RANCANGAN Undang-Undang Kitab Undang-Undang Hukum Pidana (RUU KUHP), masih menjadi perbincangan hangat di masyarakat. Gelombang penolakan muncul dari berbagai daerah. Dilakukan oleh mahasiswa, pelajar dan kalangan masyarakat luas.

Yang menilai beberapa pasal dalam RKUHP tersebut, multitafsir dan berpotensi menjadi pasal “karet”.

Dosen Pascasarjana Fakultas Hukum Universitas Balikpapan (Uniba), Dr Abdul Haris Semendawai S.H.L.L.M. Menilai bahwa munculnya gelombang protes itu, disebabkan kurangnya pemahaman masyarakat, terhadap pasal-pasal dalam RKUHP.

Sebaliknya.

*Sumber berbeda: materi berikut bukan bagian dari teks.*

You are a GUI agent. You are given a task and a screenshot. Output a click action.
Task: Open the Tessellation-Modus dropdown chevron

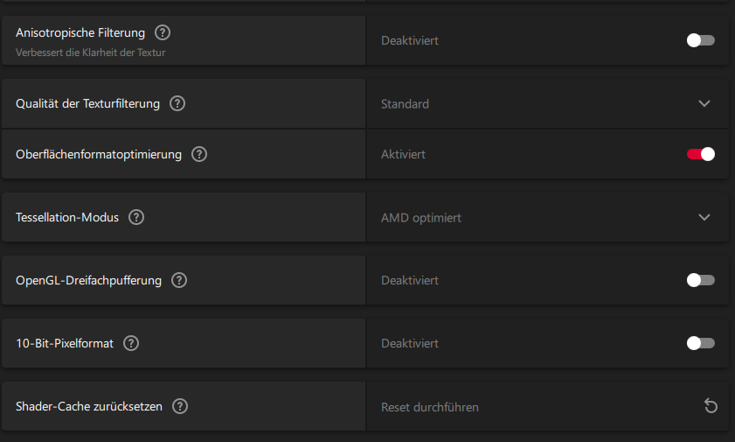(704, 217)
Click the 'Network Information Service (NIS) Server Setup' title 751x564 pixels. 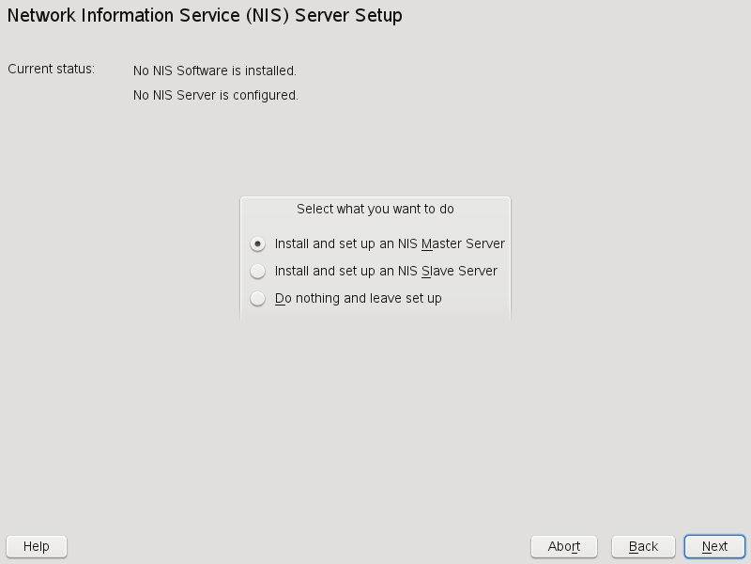(x=205, y=16)
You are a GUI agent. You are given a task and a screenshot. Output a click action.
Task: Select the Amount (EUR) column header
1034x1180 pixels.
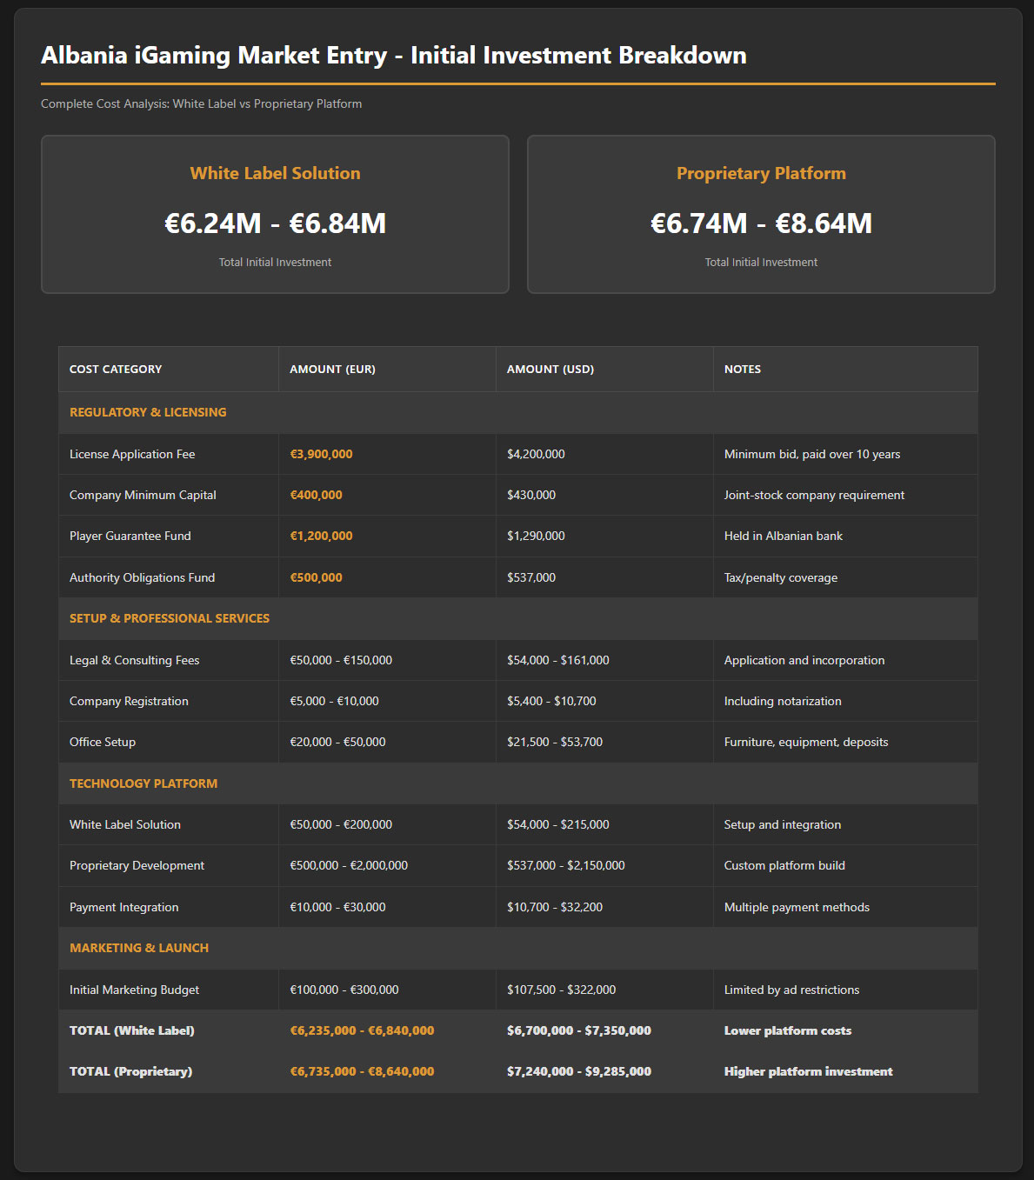[332, 370]
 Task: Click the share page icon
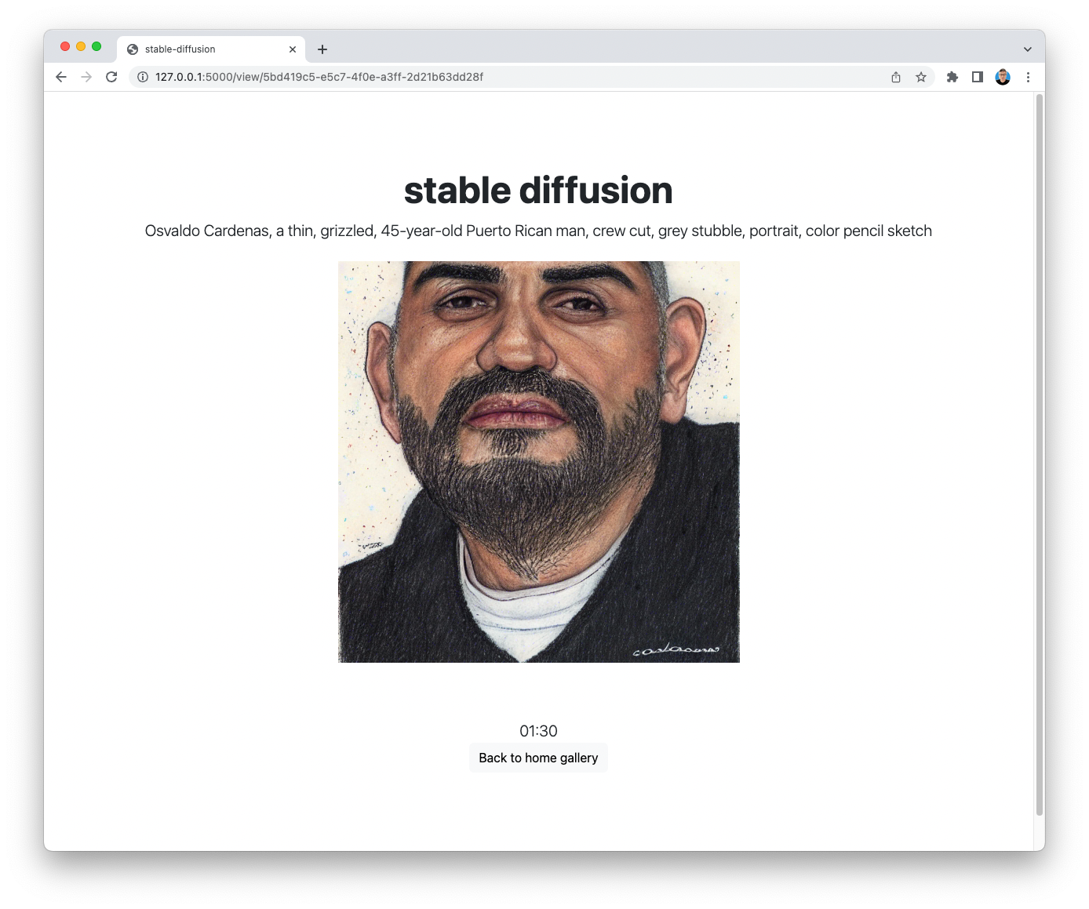[x=896, y=77]
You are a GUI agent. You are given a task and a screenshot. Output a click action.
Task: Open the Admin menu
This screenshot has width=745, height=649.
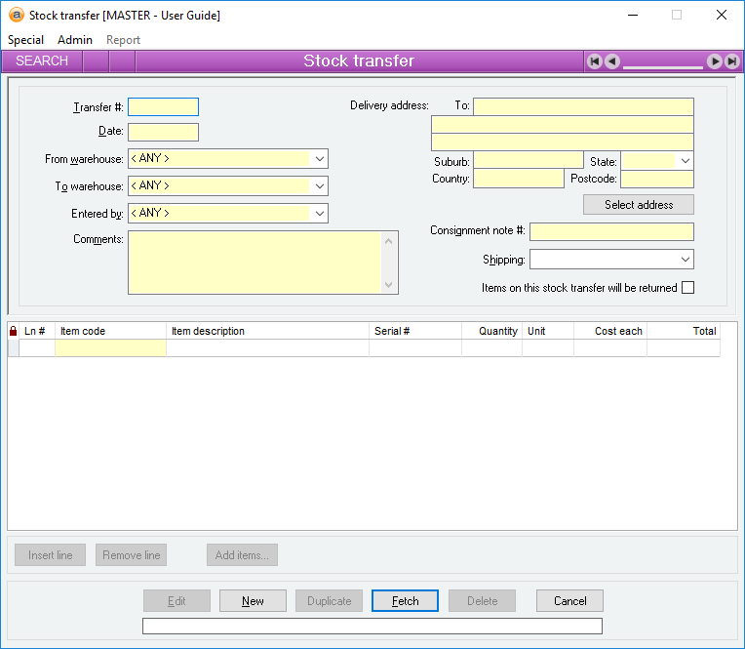75,40
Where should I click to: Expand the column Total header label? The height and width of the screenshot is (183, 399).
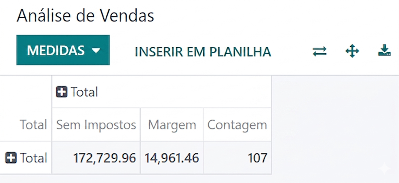[x=85, y=92]
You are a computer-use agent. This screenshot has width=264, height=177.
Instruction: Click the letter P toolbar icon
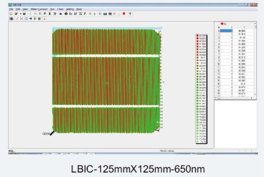coord(85,13)
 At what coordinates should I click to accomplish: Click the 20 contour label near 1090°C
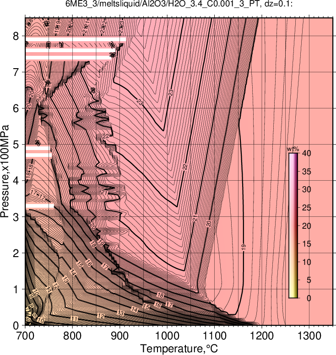(x=209, y=223)
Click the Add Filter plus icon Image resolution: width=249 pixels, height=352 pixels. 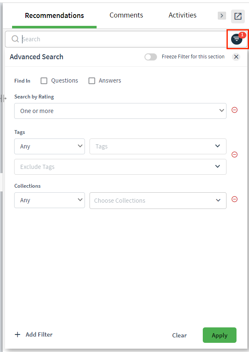pos(17,334)
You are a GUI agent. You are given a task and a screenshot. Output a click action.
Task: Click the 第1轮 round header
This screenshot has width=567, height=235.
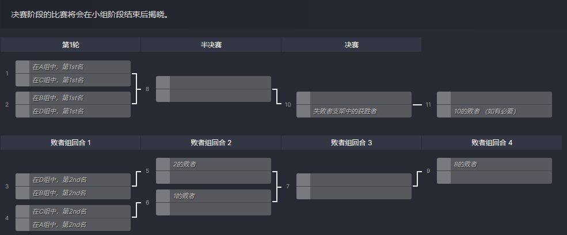pyautogui.click(x=70, y=45)
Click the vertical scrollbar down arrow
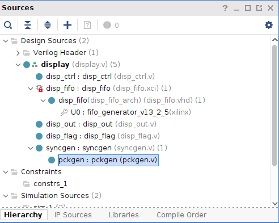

Pemerintah dan DPR juga minim publikasi. Bahkan tidak banyak melibatkan publik untuk mendiskusikannya. “Sehingga tidak ada harmonisasi dalam proses revisi itu,” katanya saat dihubungi DiswayKaltim.com Jumat (27/9/2019).

Menurutnya, langkah untuk merevisi UU KUHP tersebut sudah benar. Karena, sudah terlalu lama KUHP itu. Masih peninggalan Belanda.

"Kita memang harus punya KUHP hasil pemikiran kita sendiri. Yang sesuai dengan falsafah dan jiwa Indonesia," tuturnya.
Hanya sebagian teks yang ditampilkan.